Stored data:
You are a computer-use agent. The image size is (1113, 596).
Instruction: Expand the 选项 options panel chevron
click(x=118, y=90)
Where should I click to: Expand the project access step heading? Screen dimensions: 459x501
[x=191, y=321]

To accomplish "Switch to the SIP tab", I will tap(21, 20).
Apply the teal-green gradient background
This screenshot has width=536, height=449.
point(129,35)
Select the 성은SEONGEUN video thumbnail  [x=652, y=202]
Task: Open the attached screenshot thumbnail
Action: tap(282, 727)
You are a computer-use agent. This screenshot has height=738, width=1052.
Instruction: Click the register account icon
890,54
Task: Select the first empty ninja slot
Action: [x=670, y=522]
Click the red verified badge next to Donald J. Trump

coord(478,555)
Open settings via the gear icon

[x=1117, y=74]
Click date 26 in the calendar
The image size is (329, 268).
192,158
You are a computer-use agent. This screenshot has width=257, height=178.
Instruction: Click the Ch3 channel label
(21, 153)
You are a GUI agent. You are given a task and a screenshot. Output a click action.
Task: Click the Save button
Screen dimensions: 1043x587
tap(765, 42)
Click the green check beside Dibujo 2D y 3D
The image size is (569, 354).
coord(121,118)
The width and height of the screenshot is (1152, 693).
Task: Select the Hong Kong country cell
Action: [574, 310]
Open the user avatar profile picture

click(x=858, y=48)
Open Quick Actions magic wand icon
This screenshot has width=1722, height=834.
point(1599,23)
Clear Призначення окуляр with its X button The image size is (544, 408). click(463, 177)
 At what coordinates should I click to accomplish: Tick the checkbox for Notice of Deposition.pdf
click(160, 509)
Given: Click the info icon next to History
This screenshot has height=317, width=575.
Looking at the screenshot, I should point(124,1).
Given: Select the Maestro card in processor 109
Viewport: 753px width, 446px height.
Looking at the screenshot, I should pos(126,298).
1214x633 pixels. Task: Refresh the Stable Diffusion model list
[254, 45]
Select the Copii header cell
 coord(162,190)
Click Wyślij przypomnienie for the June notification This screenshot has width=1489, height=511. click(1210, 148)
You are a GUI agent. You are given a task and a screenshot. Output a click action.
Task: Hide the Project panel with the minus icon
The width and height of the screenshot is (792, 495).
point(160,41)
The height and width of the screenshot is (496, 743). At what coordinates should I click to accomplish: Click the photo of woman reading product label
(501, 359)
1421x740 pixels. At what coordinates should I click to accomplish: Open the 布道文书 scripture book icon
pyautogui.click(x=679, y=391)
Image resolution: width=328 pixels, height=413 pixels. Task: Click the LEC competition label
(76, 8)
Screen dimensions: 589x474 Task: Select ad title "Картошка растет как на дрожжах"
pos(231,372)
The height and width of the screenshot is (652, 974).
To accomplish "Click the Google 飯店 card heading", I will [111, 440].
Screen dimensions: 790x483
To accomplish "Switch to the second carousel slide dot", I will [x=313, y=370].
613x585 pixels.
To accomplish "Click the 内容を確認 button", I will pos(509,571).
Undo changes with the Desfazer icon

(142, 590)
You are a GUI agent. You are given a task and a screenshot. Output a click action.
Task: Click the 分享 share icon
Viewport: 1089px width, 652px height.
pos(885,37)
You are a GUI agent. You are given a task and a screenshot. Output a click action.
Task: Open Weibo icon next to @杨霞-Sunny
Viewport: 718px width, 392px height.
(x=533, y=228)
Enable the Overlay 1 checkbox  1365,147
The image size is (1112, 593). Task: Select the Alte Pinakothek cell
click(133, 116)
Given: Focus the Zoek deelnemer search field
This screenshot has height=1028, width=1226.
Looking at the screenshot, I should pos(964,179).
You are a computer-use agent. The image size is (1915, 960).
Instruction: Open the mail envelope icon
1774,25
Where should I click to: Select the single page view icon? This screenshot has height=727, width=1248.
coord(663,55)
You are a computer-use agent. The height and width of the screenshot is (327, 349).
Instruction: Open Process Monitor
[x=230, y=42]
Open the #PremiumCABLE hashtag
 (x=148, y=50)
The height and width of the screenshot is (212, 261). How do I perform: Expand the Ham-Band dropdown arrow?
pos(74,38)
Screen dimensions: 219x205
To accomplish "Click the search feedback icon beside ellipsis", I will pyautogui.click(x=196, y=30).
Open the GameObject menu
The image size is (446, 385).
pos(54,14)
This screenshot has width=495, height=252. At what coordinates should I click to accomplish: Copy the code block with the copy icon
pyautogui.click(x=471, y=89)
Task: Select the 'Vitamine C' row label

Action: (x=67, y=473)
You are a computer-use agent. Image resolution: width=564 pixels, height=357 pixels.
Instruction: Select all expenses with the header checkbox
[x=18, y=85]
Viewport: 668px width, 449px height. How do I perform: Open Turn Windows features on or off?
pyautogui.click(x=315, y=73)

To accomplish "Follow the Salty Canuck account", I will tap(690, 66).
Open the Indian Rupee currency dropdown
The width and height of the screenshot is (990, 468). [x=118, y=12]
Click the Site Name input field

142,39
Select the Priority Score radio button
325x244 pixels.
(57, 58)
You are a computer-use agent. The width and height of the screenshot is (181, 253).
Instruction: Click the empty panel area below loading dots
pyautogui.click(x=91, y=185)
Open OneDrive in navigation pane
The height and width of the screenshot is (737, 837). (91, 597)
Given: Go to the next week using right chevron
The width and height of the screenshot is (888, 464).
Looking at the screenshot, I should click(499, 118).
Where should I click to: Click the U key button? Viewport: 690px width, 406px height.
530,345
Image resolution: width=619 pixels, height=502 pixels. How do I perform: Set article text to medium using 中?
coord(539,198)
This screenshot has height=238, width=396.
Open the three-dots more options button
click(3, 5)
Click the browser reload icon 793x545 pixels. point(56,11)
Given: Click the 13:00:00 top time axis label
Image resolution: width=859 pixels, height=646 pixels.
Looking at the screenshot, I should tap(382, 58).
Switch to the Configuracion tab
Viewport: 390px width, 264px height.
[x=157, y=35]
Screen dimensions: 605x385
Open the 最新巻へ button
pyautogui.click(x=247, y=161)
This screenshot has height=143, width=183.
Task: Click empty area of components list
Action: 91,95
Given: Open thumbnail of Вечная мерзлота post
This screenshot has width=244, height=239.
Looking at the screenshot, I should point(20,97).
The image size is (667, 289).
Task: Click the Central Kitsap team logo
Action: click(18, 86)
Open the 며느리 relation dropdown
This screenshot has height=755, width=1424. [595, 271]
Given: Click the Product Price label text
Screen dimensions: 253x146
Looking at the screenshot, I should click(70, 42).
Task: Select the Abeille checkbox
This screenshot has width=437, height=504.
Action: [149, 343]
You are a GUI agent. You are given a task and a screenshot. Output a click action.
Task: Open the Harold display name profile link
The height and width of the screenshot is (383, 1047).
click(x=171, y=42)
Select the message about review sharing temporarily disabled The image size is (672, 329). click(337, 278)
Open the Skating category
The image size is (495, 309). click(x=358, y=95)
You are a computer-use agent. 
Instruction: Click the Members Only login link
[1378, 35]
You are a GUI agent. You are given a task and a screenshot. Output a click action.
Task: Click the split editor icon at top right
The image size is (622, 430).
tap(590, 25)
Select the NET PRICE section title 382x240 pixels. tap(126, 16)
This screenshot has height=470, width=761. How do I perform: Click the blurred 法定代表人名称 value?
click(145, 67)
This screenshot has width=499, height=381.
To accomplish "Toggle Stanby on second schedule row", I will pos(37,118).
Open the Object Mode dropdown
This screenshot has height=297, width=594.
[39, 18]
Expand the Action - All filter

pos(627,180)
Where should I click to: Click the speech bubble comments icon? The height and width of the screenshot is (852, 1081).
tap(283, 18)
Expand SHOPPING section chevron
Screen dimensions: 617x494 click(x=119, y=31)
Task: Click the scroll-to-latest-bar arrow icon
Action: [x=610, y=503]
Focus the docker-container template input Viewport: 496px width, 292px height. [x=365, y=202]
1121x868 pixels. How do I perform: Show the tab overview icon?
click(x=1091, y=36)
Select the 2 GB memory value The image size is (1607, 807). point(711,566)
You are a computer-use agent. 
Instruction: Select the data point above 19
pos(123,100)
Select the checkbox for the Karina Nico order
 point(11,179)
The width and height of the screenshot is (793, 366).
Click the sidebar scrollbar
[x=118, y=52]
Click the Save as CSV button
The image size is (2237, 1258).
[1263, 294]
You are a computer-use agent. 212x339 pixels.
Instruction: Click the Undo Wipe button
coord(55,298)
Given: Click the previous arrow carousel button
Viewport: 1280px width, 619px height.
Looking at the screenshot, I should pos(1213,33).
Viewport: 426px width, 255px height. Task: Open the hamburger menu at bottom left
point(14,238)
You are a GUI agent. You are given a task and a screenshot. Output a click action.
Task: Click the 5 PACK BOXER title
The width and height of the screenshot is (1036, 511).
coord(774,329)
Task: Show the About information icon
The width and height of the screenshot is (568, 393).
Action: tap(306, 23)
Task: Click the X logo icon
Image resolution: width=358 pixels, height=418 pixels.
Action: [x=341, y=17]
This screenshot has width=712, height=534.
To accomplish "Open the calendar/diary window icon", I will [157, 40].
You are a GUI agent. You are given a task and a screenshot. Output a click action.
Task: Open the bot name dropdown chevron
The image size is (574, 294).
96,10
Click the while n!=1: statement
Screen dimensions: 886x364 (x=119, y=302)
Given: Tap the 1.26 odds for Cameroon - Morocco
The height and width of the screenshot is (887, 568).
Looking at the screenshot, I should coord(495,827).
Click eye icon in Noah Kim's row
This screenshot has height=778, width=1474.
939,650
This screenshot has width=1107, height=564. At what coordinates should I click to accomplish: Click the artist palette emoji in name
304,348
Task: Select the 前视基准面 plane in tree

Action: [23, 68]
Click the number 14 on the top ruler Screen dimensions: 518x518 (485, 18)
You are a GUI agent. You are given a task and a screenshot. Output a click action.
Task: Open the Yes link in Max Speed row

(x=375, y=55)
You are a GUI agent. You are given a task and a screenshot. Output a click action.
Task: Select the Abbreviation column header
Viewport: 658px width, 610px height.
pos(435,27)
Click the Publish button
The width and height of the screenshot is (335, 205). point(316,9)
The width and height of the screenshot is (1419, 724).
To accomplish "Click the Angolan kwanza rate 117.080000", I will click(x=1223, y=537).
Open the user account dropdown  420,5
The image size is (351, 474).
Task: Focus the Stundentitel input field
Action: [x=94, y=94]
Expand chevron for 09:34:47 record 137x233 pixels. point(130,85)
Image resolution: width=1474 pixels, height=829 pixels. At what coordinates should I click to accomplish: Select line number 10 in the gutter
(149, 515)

- Prompt
Pick out every line above that contains the word "computer" and copy it.

- Reply to the task
You are a computer-use agent. The image size is (1113, 596).
You are a computer-use agent. This screenshot has height=738, width=1052.
You are a computer-use agent. This screenshot has width=257, height=178.
You are a computer-use agent. The image size is (1915, 960).
You are a computer-use agent. The height and width of the screenshot is (327, 349).
You are a computer-use agent. Image resolution: width=564 pixels, height=357 pixels.
You are a computer-use agent. The width and height of the screenshot is (181, 253).
You are a computer-use agent. 
You are a computer-use agent. 
You are a computer-use agent. 212x339 pixels.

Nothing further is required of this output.